[Item-finding records]
—————

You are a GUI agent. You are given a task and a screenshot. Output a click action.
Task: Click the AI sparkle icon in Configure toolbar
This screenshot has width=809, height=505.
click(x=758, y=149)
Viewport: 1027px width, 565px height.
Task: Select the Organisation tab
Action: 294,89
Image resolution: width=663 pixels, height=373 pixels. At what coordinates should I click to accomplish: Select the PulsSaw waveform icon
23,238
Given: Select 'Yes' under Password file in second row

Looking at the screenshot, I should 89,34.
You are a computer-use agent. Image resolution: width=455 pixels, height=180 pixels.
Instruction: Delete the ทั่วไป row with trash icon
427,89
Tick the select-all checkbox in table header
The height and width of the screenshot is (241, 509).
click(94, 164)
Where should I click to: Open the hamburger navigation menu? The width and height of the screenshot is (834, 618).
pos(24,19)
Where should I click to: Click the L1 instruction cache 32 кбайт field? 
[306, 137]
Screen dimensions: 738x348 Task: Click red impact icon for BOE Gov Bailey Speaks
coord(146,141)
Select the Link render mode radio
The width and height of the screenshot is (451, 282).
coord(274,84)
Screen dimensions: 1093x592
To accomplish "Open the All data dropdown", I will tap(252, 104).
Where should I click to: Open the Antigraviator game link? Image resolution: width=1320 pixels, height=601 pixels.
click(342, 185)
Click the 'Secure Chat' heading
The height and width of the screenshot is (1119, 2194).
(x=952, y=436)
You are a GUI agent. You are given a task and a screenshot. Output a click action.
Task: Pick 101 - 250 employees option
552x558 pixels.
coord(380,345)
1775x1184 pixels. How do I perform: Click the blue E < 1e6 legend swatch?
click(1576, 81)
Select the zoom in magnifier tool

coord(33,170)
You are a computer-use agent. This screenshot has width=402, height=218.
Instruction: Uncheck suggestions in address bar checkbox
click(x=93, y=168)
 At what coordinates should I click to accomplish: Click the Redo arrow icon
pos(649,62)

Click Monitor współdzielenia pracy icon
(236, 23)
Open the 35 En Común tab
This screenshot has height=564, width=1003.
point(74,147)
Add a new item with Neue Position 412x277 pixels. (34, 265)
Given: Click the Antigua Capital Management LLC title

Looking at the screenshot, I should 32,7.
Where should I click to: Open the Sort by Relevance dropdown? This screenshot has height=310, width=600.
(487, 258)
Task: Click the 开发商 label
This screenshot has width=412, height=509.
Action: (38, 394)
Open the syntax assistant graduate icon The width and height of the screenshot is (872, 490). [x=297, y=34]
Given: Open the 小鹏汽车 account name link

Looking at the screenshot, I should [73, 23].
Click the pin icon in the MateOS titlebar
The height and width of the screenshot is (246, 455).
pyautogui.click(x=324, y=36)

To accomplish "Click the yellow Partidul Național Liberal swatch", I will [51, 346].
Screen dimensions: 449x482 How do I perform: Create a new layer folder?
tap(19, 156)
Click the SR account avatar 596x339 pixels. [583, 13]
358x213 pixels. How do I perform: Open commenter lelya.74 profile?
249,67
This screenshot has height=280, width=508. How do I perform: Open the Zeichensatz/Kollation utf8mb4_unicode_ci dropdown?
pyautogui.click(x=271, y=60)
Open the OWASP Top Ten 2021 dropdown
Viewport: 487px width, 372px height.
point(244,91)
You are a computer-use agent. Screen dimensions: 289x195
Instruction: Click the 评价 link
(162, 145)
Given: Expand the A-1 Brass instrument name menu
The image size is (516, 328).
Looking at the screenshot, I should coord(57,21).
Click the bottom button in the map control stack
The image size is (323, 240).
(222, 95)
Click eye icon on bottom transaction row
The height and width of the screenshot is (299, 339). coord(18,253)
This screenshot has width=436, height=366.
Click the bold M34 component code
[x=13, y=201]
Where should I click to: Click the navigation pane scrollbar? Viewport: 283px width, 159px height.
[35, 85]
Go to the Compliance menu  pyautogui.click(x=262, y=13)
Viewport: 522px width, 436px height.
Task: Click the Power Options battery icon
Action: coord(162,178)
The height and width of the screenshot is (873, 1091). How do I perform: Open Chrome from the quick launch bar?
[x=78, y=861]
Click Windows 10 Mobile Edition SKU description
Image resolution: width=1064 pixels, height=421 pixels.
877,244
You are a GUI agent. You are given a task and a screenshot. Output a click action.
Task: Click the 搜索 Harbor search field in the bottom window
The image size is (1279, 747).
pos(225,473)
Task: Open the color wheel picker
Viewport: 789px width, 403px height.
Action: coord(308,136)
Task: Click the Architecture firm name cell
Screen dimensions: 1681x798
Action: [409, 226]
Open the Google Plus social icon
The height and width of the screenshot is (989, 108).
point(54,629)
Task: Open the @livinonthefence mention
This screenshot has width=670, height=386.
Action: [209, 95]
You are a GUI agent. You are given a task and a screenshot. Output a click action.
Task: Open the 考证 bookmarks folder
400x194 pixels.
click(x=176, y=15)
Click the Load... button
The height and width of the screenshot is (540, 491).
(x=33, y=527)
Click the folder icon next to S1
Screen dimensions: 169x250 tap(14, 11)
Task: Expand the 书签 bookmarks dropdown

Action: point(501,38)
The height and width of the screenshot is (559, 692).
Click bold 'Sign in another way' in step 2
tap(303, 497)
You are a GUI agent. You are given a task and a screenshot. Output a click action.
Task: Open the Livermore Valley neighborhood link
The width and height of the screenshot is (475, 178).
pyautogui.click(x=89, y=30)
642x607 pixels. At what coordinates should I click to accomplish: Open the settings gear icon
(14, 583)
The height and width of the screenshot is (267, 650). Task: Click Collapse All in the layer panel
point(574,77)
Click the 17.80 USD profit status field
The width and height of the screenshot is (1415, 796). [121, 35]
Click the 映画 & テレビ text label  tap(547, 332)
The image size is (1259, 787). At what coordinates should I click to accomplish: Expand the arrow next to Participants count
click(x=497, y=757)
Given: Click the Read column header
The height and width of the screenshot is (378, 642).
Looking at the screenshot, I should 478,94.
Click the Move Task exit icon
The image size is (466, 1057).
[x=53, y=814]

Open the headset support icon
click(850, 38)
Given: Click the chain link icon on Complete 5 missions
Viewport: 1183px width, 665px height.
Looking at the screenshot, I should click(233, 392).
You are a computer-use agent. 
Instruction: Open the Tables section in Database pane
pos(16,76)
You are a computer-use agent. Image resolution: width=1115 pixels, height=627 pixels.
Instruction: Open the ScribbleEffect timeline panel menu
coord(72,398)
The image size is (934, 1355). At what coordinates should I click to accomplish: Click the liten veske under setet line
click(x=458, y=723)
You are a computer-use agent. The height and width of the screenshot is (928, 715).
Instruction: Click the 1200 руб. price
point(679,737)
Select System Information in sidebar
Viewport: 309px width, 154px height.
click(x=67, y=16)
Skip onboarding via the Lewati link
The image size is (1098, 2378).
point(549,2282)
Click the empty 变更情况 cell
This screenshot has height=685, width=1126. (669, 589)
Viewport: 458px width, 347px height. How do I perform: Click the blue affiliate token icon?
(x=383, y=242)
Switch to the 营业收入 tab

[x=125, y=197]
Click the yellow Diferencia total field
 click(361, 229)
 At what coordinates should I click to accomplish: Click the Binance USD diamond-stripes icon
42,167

—————

◆ **Aim**
Please format all of the material above as a JSON list of strings, with one string per line and blank lines left out.

◆ **The response**
[
  "You are a GUI agent. You are given a task and a screenshot. Output a click action.",
  "Task: Click the AI sparkle icon in Configure toolbar",
  "This screenshot has width=809, height=505.",
  "click(x=758, y=149)",
  "Viewport: 1027px width, 565px height.",
  "Task: Select the Organisation tab",
  "Action: 294,89",
  "Image resolution: width=663 pixels, height=373 pixels. At what coordinates should I click to accomplish: Select the PulsSaw waveform icon",
  "23,238",
  "Given: Select 'Yes' under Password file in second row",
  "Looking at the screenshot, I should 89,34.",
  "You are a computer-use agent. Image resolution: width=455 pixels, height=180 pixels.",
  "Instruction: Delete the ทั่วไป row with trash icon",
  "427,89",
  "Tick the select-all checkbox in table header",
  "The height and width of the screenshot is (241, 509).",
  "click(94, 164)",
  "Where should I click to: Open the hamburger navigation menu? The width and height of the screenshot is (834, 618).",
  "pos(24,19)",
  "Where should I click to: Click the L1 instruction cache 32 кбайт field? ",
  "[306, 137]",
  "Screen dimensions: 738x348 Task: Click red impact icon for BOE Gov Bailey Speaks",
  "coord(146,141)",
  "Select the Link render mode radio",
  "The width and height of the screenshot is (451, 282).",
  "coord(274,84)",
  "Screen dimensions: 1093x592",
  "To accomplish \"Open the All data dropdown\", I will tap(252, 104).",
  "Where should I click to: Open the Antigraviator game link? Image resolution: width=1320 pixels, height=601 pixels.",
  "click(342, 185)",
  "Click the 'Secure Chat' heading",
  "The height and width of the screenshot is (1119, 2194).",
  "(x=952, y=436)",
  "You are a GUI agent. You are given a task and a screenshot. Output a click action.",
  "Task: Pick 101 - 250 employees option",
  "552x558 pixels.",
  "coord(380,345)",
  "1775x1184 pixels. How do I perform: Click the blue E < 1e6 legend swatch?",
  "click(1576, 81)",
  "Select the zoom in magnifier tool",
  "coord(33,170)",
  "You are a computer-use agent. This screenshot has width=402, height=218.",
  "Instruction: Uncheck suggestions in address bar checkbox",
  "click(x=93, y=168)",
  " At what coordinates should I click to accomplish: Click the Redo arrow icon",
  "pos(649,62)",
  "Click Monitor współdzielenia pracy icon",
  "(236, 23)",
  "Open the 35 En Común tab",
  "This screenshot has height=564, width=1003.",
  "point(74,147)",
  "Add a new item with Neue Position 412x277 pixels. (34, 265)",
  "Given: Click the Antigua Capital Management LLC title",
  "Looking at the screenshot, I should 32,7.",
  "Where should I click to: Open the Sort by Relevance dropdown? This screenshot has height=310, width=600.",
  "(487, 258)",
  "Task: Click the 开发商 label",
  "This screenshot has width=412, height=509.",
  "Action: (38, 394)",
  "Open the syntax assistant graduate icon The width and height of the screenshot is (872, 490). [x=297, y=34]",
  "Given: Open the 小鹏汽车 account name link",
  "Looking at the screenshot, I should [73, 23].",
  "Click the pin icon in the MateOS titlebar",
  "The height and width of the screenshot is (246, 455).",
  "pyautogui.click(x=324, y=36)",
  "To accomplish \"Click the yellow Partidul Național Liberal swatch\", I will [51, 346].",
  "Screen dimensions: 449x482 How do I perform: Create a new layer folder?",
  "tap(19, 156)",
  "Click the SR account avatar 596x339 pixels. [583, 13]",
  "358x213 pixels. How do I perform: Open commenter lelya.74 profile?",
  "249,67",
  "This screenshot has height=280, width=508. How do I perform: Open the Zeichensatz/Kollation utf8mb4_unicode_ci dropdown?",
  "pyautogui.click(x=271, y=60)",
  "Open the OWASP Top Ten 2021 dropdown",
  "Viewport: 487px width, 372px height.",
  "point(244,91)",
  "You are a computer-use agent. Screen dimensions: 289x195",
  "Instruction: Click the 评价 link",
  "(162, 145)",
  "Given: Expand the A-1 Brass instrument name menu",
  "The image size is (516, 328).",
  "Looking at the screenshot, I should coord(57,21).",
  "Click the bottom button in the map control stack",
  "The image size is (323, 240).",
  "(222, 95)",
  "Click eye icon on bottom transaction row",
  "The height and width of the screenshot is (299, 339). coord(18,253)",
  "This screenshot has width=436, height=366.",
  "Click the bold M34 component code",
  "[x=13, y=201]",
  "Where should I click to: Click the navigation pane scrollbar? Viewport: 283px width, 159px height.",
  "[35, 85]",
  "Go to the Compliance menu  pyautogui.click(x=262, y=13)",
  "Viewport: 522px width, 436px height.",
  "Task: Click the Power Options battery icon",
  "Action: coord(162,178)",
  "The height and width of the screenshot is (873, 1091). How do I perform: Open Chrome from the quick launch bar?",
  "[x=78, y=861]",
  "Click Windows 10 Mobile Edition SKU description",
  "Image resolution: width=1064 pixels, height=421 pixels.",
  "877,244",
  "You are a GUI agent. You are given a task and a screenshot. Output a click action.",
  "Task: Click the 搜索 Harbor search field in the bottom window",
  "The image size is (1279, 747).",
  "pos(225,473)",
  "Task: Open the color wheel picker",
  "Viewport: 789px width, 403px height.",
  "Action: coord(308,136)",
  "Task: Click the Architecture firm name cell",
  "Screen dimensions: 1681x798",
  "Action: [409, 226]",
  "Open the Google Plus social icon",
  "The height and width of the screenshot is (989, 108).",
  "point(54,629)",
  "Task: Open the @livinonthefence mention",
  "This screenshot has width=670, height=386.",
  "Action: [209, 95]",
  "You are a GUI agent. You are given a task and a screenshot. Output a click action.",
  "Task: Open the 考证 bookmarks folder",
  "400x194 pixels.",
  "click(x=176, y=15)",
  "Click the Load... button",
  "The height and width of the screenshot is (540, 491).",
  "(x=33, y=527)",
  "Click the folder icon next to S1",
  "Screen dimensions: 169x250 tap(14, 11)",
  "Task: Expand the 书签 bookmarks dropdown",
  "Action: point(501,38)",
  "The height and width of the screenshot is (559, 692).",
  "Click bold 'Sign in another way' in step 2",
  "tap(303, 497)",
  "You are a GUI agent. You are given a task and a screenshot. Output a click action.",
  "Task: Open the Livermore Valley neighborhood link",
  "The width and height of the screenshot is (475, 178).",
  "pyautogui.click(x=89, y=30)",
  "642x607 pixels. At what coordinates should I click to accomplish: Open the settings gear icon",
  "(14, 583)",
  "The height and width of the screenshot is (267, 650). Task: Click Collapse All in the layer panel",
  "point(574,77)",
  "Click the 17.80 USD profit status field",
  "The width and height of the screenshot is (1415, 796). [121, 35]",
  "Click the 映画 & テレビ text label  tap(547, 332)",
  "The image size is (1259, 787). At what coordinates should I click to accomplish: Expand the arrow next to Participants count",
  "click(x=497, y=757)",
  "Given: Click the Read column header",
  "The height and width of the screenshot is (378, 642).",
  "Looking at the screenshot, I should 478,94.",
  "Click the Move Task exit icon",
  "The image size is (466, 1057).",
  "[x=53, y=814]",
  "Open the headset support icon",
  "click(850, 38)",
  "Given: Click the chain link icon on Complete 5 missions",
  "Viewport: 1183px width, 665px height.",
  "Looking at the screenshot, I should click(233, 392).",
  "You are a computer-use agent. ",
  "Instruction: Open the Tables section in Database pane",
  "pos(16,76)",
  "You are a computer-use agent. Image resolution: width=1115 pixels, height=627 pixels.",
  "Instruction: Open the ScribbleEffect timeline panel menu",
  "coord(72,398)",
  "The image size is (934, 1355). At what coordinates should I click to accomplish: Click the liten veske under setet line",
  "click(x=458, y=723)",
  "You are a computer-use agent. The height and width of the screenshot is (928, 715).",
  "Instruction: Click the 1200 руб. price",
  "point(679,737)",
  "Select System Information in sidebar",
  "Viewport: 309px width, 154px height.",
  "click(x=67, y=16)",
  "Skip onboarding via the Lewati link",
  "The image size is (1098, 2378).",
  "point(549,2282)",
  "Click the empty 变更情况 cell",
  "This screenshot has height=685, width=1126. (669, 589)",
  "Viewport: 458px width, 347px height. How do I perform: Click the blue affiliate token icon?",
  "(x=383, y=242)",
  "Switch to the 营业收入 tab",
  "[x=125, y=197]",
  "Click the yellow Diferencia total field",
  " click(361, 229)",
  " At what coordinates should I click to accomplish: Click the Binance USD diamond-stripes icon",
  "42,167"
]